The virus that causes cold sores can be used to shrink — or even obliterate — melanoma tumors, according to a new study that relied on two dozen Minnesota patients with the potentially deadly skin cancer.
Patients receiving injections of the modified virus were more likely to remain cancer-free after treatment, and those with certain stage 3 and 4 melanomas were less likely to die in subsequent years, said Dr. Thomas Amatruda, a cancer specialist at Minnesota Oncology and a study author.
“You see (tumors) shrinking week after week,” he said. “It is one of the most satisfying things I do in my practice.”
The St. Paul-based cancer practice was one of the largest among 86 international sites to test the experimental therapy, named T-Vec, which will be reviewed by the U.S. Food and Drug Administration this fall to determine whether it can be prescribed normally to patients.
Approval would make T-Vec the first in a wave of immunology treatments that use modified viruses to stimulate the immune system to target and eliminate tumors. Several are hot topics at this weekend’s conference of the American Society of Clinical Oncology, including a modified polio virus to treat a brain cancer known as glioblastoma, and a cowpox virus to target head and neck cancers.
Melanoma has been an increasing target for research because of its frequency in an era of indoor tanning and other exposures to ultraviolet light. Its prevalence in Minnesota doubled between 1990 and 2010. More than 1,500 cases are newly diagnosed each year, according to recent data from the Minnesota Department of Health.
Triggers immune system
T-Vec is based on the herpes simplex virus type 1, which is commonly responsible for oral cold sores. When injected directly into tumors, or remnants of tumors after surgery, the modified virus weakens the cancer cells while also turning them into identifiable targets for the immune system.
Researchers hope the viral treatment not only eliminates tumors, but creates the kind of one-and-done immunity that people get after exposure to chickenpox, which prevents new tumors from emerging.

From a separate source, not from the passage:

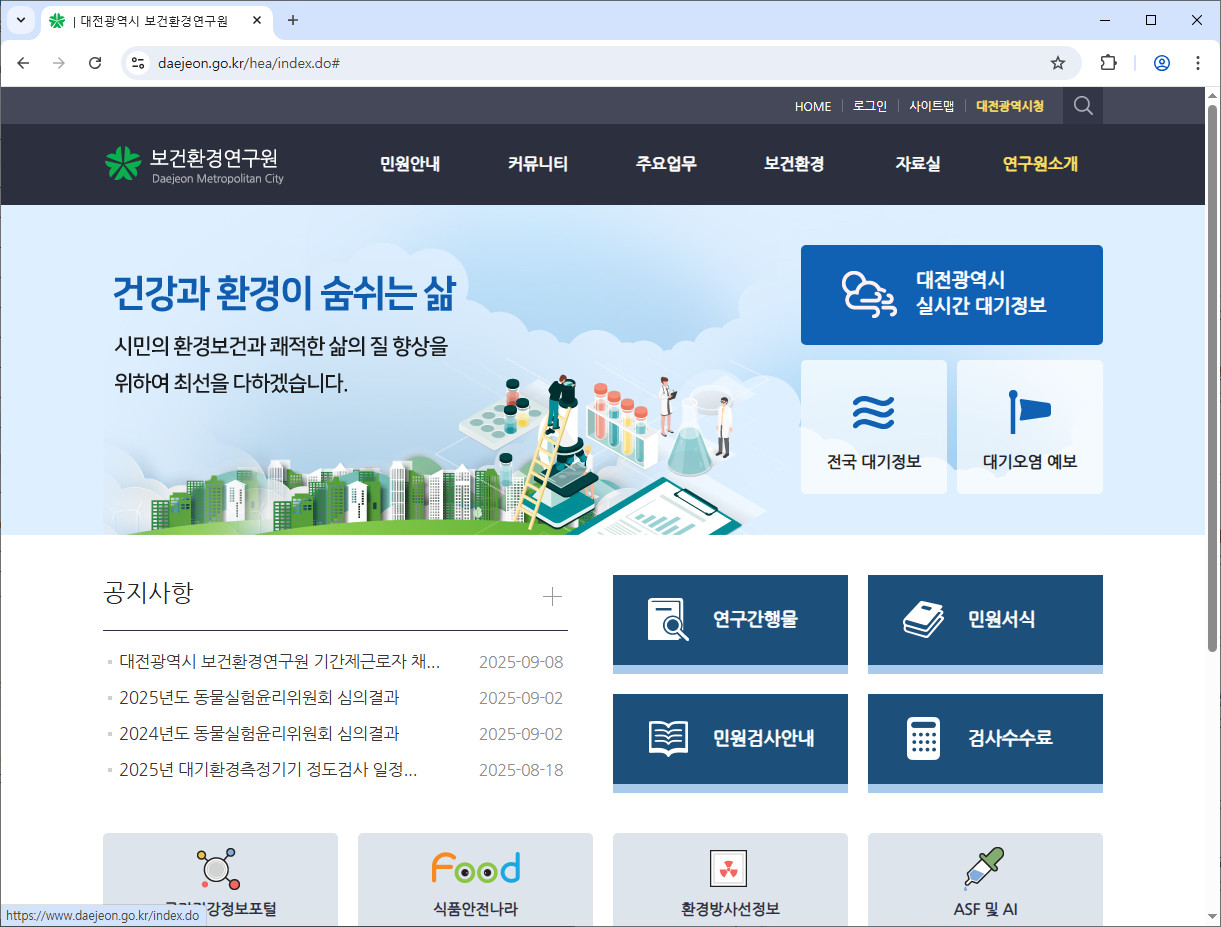Viewport: 1221px width, 927px height.
Task: Open the 식품안전나라 Food icon
Action: tap(475, 867)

“In cancer, the problem is never just what you see. It’s what you don’t see,” Amatruda said.
In the study of 436 melanoma patients, researchers sought to substantially shrink or eliminate the tumors for at least six months. This happened with 16 percent of patients who received the viral therapy, compared with 2 percent of patients who received a comparative therapy that also tried to boost the immune system. But the results were much better when focusing on patients who had reached stage 3 transitions, in which their cancers had spread to nearby lymph nodes, bones and muscles — but not to other organs. Results were detailed this week in the Journal of Clinical Oncology.
‘At the end of my rope’
Karilyn Johnson of Watertown, Minn., said she felt out of options in 2009 after undergoing surgery and taking a harsh drug known as interferon that failed to eliminate the cluster of melanoma tumors on her head.
Trying the experimental viral therapy seemed her best shot, Johnson said, especially considering that her insurance wasn’t going to cover another treatment option and the recession had taken a toll on her family’s income.
“I kind of felt at the end of my rope,” she said.
Johnson, 68, said the series of experimental injections into each tumor was painful. At one point, Amatruda asked if the pricks felt like mosquito bites. “Yeah,” he recalled her saying as she spread her arms wide. “Mosquitoes with stingers this big!”
But within weeks, the tumors disappeared. Five years later, they haven’t returned. Johnson has returned to work in an assisted-living facility and to horse-riding in an arena and trails near her home.
Now Johnson takes lumps on her head more seriously. Before her first diagnosis, she thought they were merely a reaction to shampoo. “I’m always checking,” she said.
Determining who should receive T-Vec, if it gets federal approval, will be challenging. While cost estimates aren’t yet available, the price is expected to be high, given the decade of development that its manufacturer, Amgen, needed to bring the therapy this far. The cost-benefit question has emerged with many new cancer treatments, especially those that offer slight benefits or extend life by weeks and come with harsh side effects.
Amatruda, who has received previous financial compensation from Amgen for consulting, said he expects follow-up studies to verify that T-Vec is worthwhile for patients with late-stage melanomas — particularly those who see tumors emerge after initial ones are surgically removed.
“These people (in the study) already were kind of the hard cases,” he said, “where they had come back and we thought they were going to keep coming back.”